The support plate 5 functions as a mold when the sealant 1 is injected, and is interposed between the sealant 1 and the coil spring 4 to support the sealant 1 after the injection.

The shape of the support plate 5 is ribbed (Fig. 4) or corrugated (Fig. 5).
) is desirable from the viewpoint of preventing misalignment between the sealing material 1 and the support plate and increasing the support strength.

FIG. 6 shows the state of the joint at the time of manufacture, and the wear clearance is the designed firing clearance. FIG. 7 shows the state in which the joint is in use.

The tension of the coil spring 4 is set as follows.

That is, when the wear interval S decreases, the elastic sealing material 1 is weak enough not to protrude upward, and
Set it to be strong enough to prevent downward buckling. Moreover, it is set to be strong enough to prevent the sealing material 1 from sinking due to its own weight when the distance S increases.

When the web spacing S decreases due to elongation of the bridge, the sealing material l deforms in a direction that causes the coil spring 4 to deflect. This prevents the sealing material 1 from protruding onto the upper surface of the face plate 3, and also prevents buckling as shown in FIG. 2 due to the tension of the coil spring. Conversely, when the wear interval is larger than the normal interval, the tension of the coil spring 4 overcomes the hanging blade due to the weight of the sealing material 1, so that the upper surface of the sealing material 1 can be prevented from sinking.

Additionally, if the end of the bridge has an angle that is not a right angle, the bridge will also move in the longitudinal direction of the joint (in the direction of the arrow in Figure 1), but the coil spring should be able to sufficiently follow this movement. I can do it.

[Effects of the Invention] A feature of the present invention is that a coil spring is used as a back-up material for the elastic sealant, and this spring prevents the sealant from protruding and buckling when the clearance of the steel expansion joint is reduced. Furthermore, it is possible to prevent the top surface from sinking when the expansion joint play increases.

This spring effect is particularly effective when the expansion/contraction fluctuation width is large, and it is fully effective even when the fluctuation width is around 2001, where current various types of non-drainage type tonal joints have a slight lag.
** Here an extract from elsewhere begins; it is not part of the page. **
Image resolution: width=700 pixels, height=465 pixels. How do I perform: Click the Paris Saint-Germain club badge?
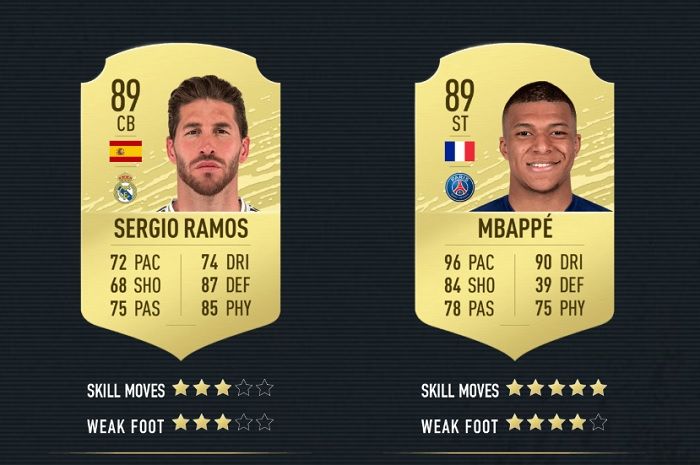[x=460, y=187]
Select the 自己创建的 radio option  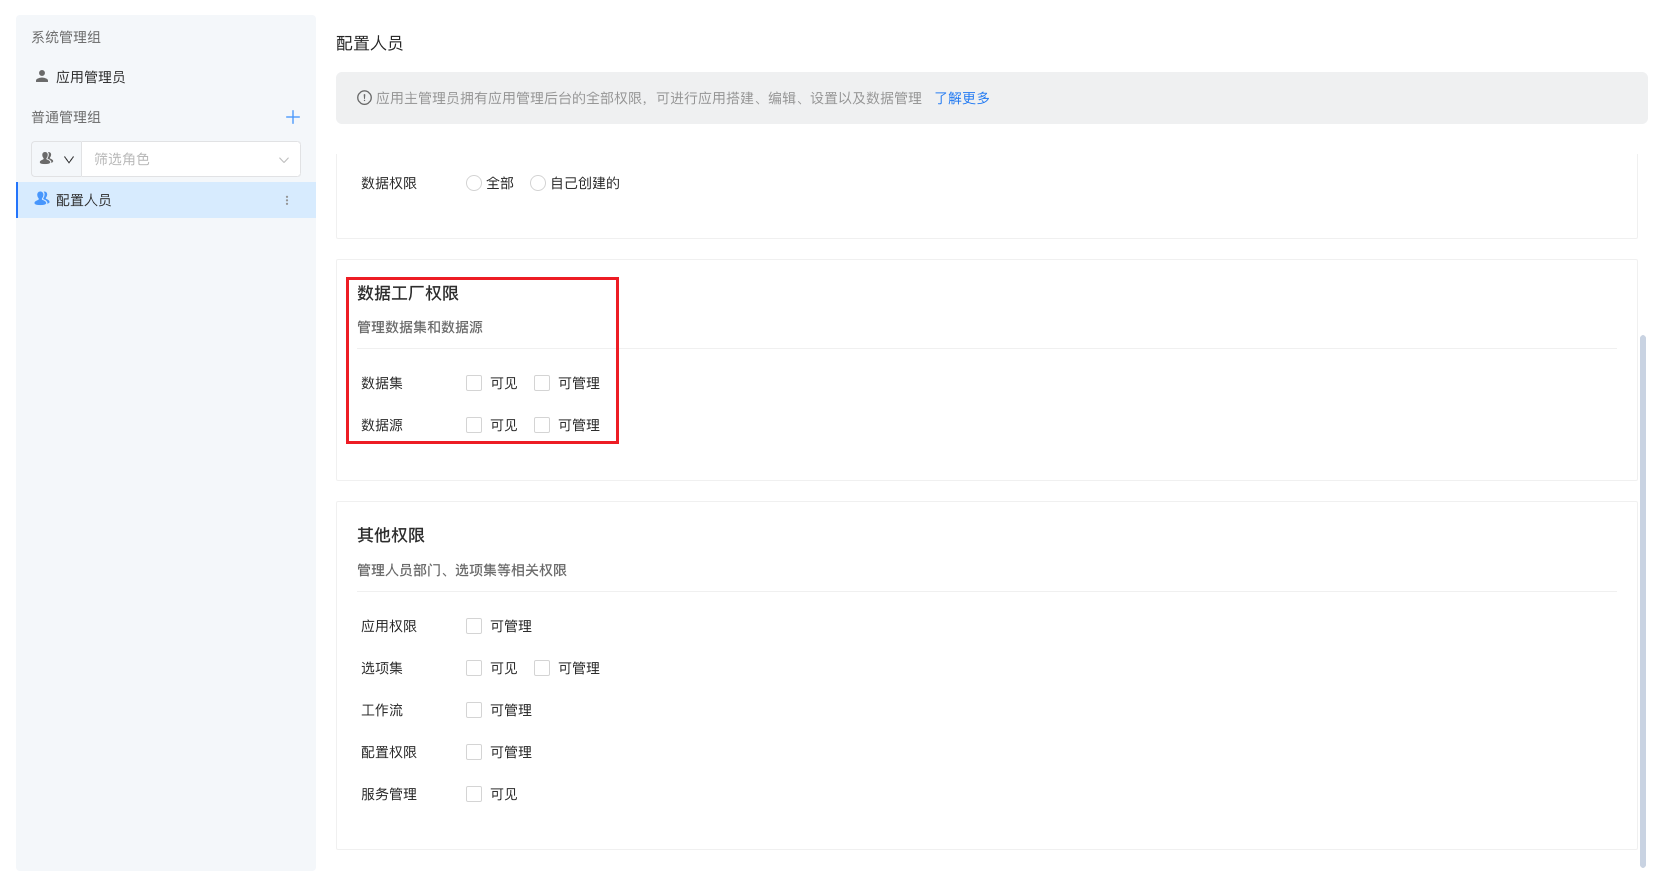tap(538, 183)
I can do it.

[Brief explanation of drawings]

FIG. 1 is a slope view, FIGS. 2 and 3 are front views, FIGS. 4 and 5 are slope views, and FIGS. 6 and 7 are front views. l... Elastic sealing material, 2... Web plate,
3... Face plate, 4... Coil spring, 5...
...Support plate, 6...Gap, 7...Bridge girder, L...Spacing, S...Spacing, δ...Settlement amount. Patent applicant: Japan Road Public Co., Ltd. P-Nis Concrete Co., Ltd. Figure 1 Figure 2 Figure 3

Claims (1)

[Claims] A pair of web plates (2), a pair of face plates (3), a coil spring (4), a support plate (5), and an elastic sealing material (1), the web plate (2) and The face plates (3) are made of steel, and each web plate (2) is vertically supported separately on the bridge girders (7) facing each other with a gap (S) maintained between them, and both face plates (3) are spaced apart from each other. (6) Each is fixed horizontally to the upper end of the web plate (2), keeping the coil spring (4)
is below the face plate (3) and the web plate (
2), the support plate (5) is placed on the coil spring (4), and the elastic sealant (1) is installed between both web plates (2), both face plates (3) and the support plate (5).
The tension of the coil spring (4) is such that the tension of the coil spring (4) is such that it can prevent the elastic sealant (1) from protruding and buckling when the distance (S) decreases, and A steel expansion joint characterized by being set to such an extent that it can prevent the sealing material (1) from sinking due to its own weight when (S) increases.